O meu pai, com o pouco dinheiro que tinha, não se poupava a esforços para me comprar livros. Desde a coleção das Aventuras dos cinco da Enid Blyton, a livros das Seleções Reader’s Digest encomendados por carta pelo correio (não, não havia internet), até à famosa revista do Tintin que eu devorava semanalmente.

Embora goste de ler livros lá de vez em quando, considero que a literatura torna-se enfadonha porque, ao contrário da Banda Desenhada, requer uma maior concentração, isto é, enquanto a literatura descreve o ambiente envolvente de uma história, a Banda Desenha limita-se simplesmente a desenha-la. Por exemplo, para descrever toda a Aldeia Gaulesa em literatura seriam necessárias 10 ou 20 páginas, e em Banda Desenhada basta um quadradinho para se saber que o Bardo Assurancetourix tem uma casa em cima de uma árvore, que Ordralfabetix vende peixe estragado, e que a Pedreira de Obelix é no interior da Aldeia.

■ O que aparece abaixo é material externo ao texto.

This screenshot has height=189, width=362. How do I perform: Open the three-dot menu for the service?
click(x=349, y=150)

E é por tudo isto que lá de vez em quando,  e antes de me trancar na Casa de Banho, vou à estante e retiro uma Banda Desenhada.

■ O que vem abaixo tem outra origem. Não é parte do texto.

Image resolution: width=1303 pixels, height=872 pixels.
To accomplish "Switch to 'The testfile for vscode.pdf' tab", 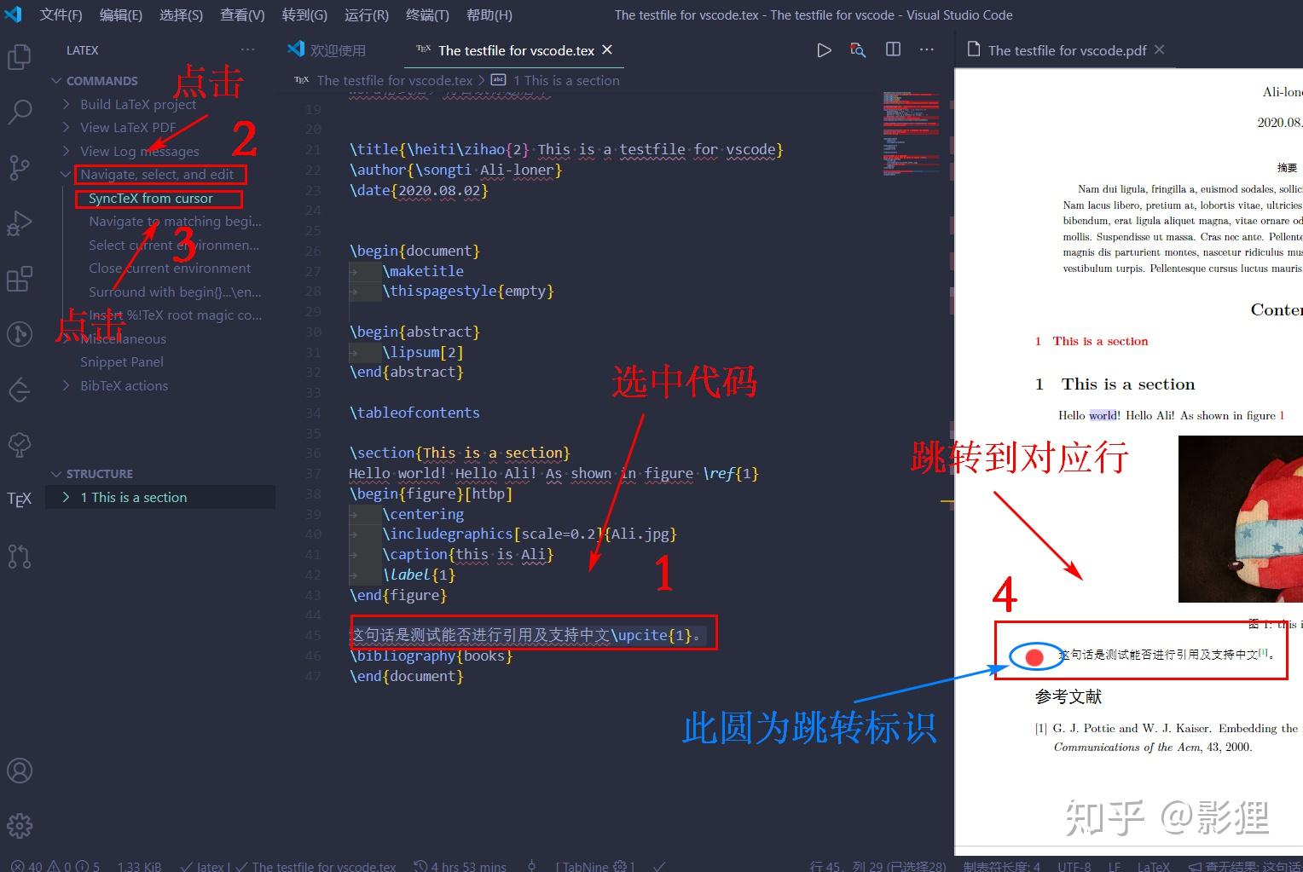I will [1066, 49].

Desta vez foi “A Odisseia de Asterix” publicado em 1981, um pouco depois da morte de René Goscinny. Com a morte de Goscinny, Asterix e Lucky Luke perderam o seu principal argumentista  e muitos julgavam que seria o fim das aventuras destes dois ícones da Banda Desenhada, mas não.

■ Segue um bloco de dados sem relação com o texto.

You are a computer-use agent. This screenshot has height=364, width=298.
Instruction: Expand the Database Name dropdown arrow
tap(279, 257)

A piada de ler boa Banda Desenhada é que cada vez que se relê descobre-se sempre algo de novo. Já tinha lido e relido “A Odisseia de Asterix” pelo que pensei que já não haveria nada de novo. A história começa com uma simples tira que descreve, com alguma violência, a Cadeia Alimentar. A imagem é uma descrição selvagem onde as Presas fogem dos Predadores, mas a minha atenção desta vez focou-se num pequeno pormenor. O pormenor era uma Coruja no canto inferior direito do quadradinho a abandonar o seu ninho com os seus três filhotes porque a árvore onde viviam estava a ser destruída.

Esta coruja parece não ter nada a ver com a história, mas estranhamente aparece outra vez na 3ª tira da mesma página a passar a estrada a meio de um diálogo entre  javalis. A história continua, e apenas na página 5 é que a coruja e os filhotes voltam a aparecer, e segundo parece, a caminho da Aldeia Gaulesa.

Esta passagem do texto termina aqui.